Aronoff-Spencer's team adapted an existing informatics structure to serve as an end-to-end solution for diagnosis and management of the neglected tropical disease, and then ran a pilot study comparing mHealth-assisted care to standard care.

When considering how to design an mHealth solution for use in the city of Tumaco, he realized stakeholder input would be critical to ensuring the tool would be accepted. “We have so much implicit expectation of how these technologies work here in the U.S. and it's not necessarily how they work there," says Aronoff-Spencer. “We had to consider everything from the safety of using cellphones in a FARC-controlled, war-torn area, to how people there use cellphones and what their assumptions are." A firm believer in participatory design, his app developers included the village leader, a variety of community volunteers and the region's professional medical providers, in addition to the U.S. team.

Screenshot of app to evaluate suspected leishmaniasis lesions shows back and front of face with three red indictors.
Image courtesy of Dr. Aronoff-
Spencer and his team.

mHealth app for leishmaniasis

The result? A mobile health app built for lower-cost Android phones that can be used by advanced medical practitioners, while also being accessible to community health workers and patients who have lower levels of education. The app allows for patient data and image input, and provides a validated decision-rule to help community health workers assess the possibility of a leishmaniasis diagnosis. Based on decisions made by health workers, the app then refers some patients for laboratory testing and, if a positive diagnosis is the result, the app monitors a patient throughout treatment.

The team recruited 75 patients for a comparison study to see if the mHealth intervention was more effective than standard care. Despite poor access to mobile networks, the app remained completely functional throughout the study period. Results revealed that the app provided clear benefits over standard care, in both treatment adherence and followup.

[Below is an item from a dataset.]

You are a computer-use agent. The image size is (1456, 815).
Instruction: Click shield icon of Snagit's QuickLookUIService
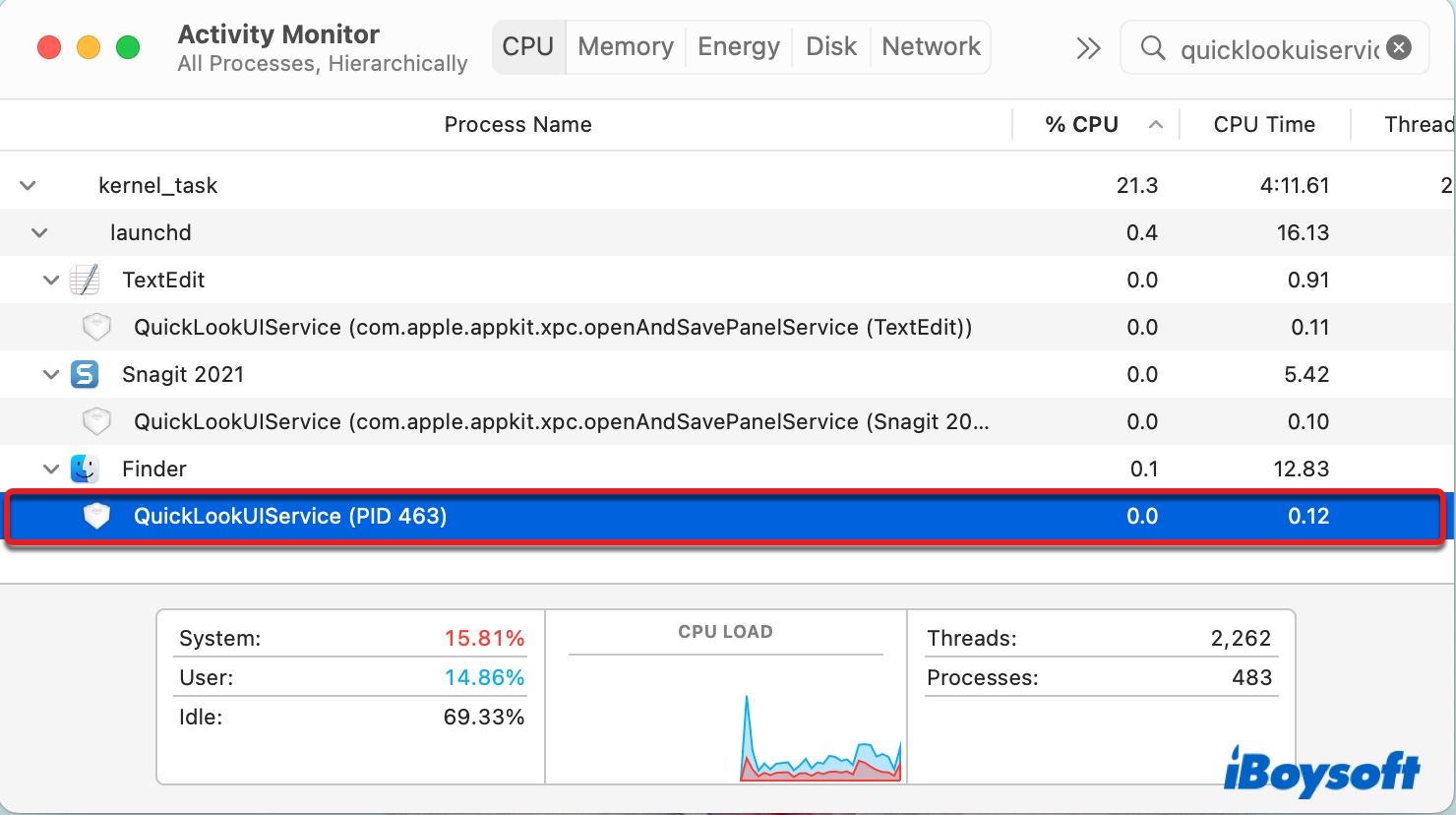[x=96, y=421]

Aronoff-Spencer is planning further enhancements. “It's our intention to use machine learning and artificial intelligence to combine the pictures of lesions with history and prevalence in the area to come up with predictive models to automatically diagnose leishmaniasis," he says. Beyond that, the app might one day contribute to Colombia's national registry for the neglected disease, though clear evidence is needed to prove the app is highly accurate, appropriately used and interoperable with Colombia's public health systems.

Among the project team's achievements was the provision of training to seven community health workers in villages with the highest incidence. So far, they've published one scientific paper on how to build mHealth tools for neglected tropical diseases and are preparing others to detail the app's performance and clinical outcomes. In particular, Dr. Nancy Gore Saravia, co-principal investigator and scientific director at Centro Internacional de Entrenamiento e Investigaciones Medicas (CIDEIM), part of Colombia’s National System of Science, Technology and Innovation, deserves credit for catalyzing this research effort, said Aronoff-Spencer.

As co-inhabitants of this planet, everyone’s participation is needed to overcome the most challenging diseases, says Aronoff-Spencer: “A research ethic that is more inclusive and promotes the diversity of people and their expertise and opinions in creating solutions will enable you to develop better, more successful, more impactful technology that will help more people.”

It's especially critical to provide active disease surveillance and management in low-resource settings since pathogens are not static, Aronoff-Spencer says. Diseases can move - from markets where animals and humans interact causing new respiratory viruses, from the jungle where Ebola sprung forth, and from the area south of the U.S. border where dengue and zika viruses circulate, he says. “We need to enable people in the communities where diseases are to be first responders and even to carry the torch of research that helps us all."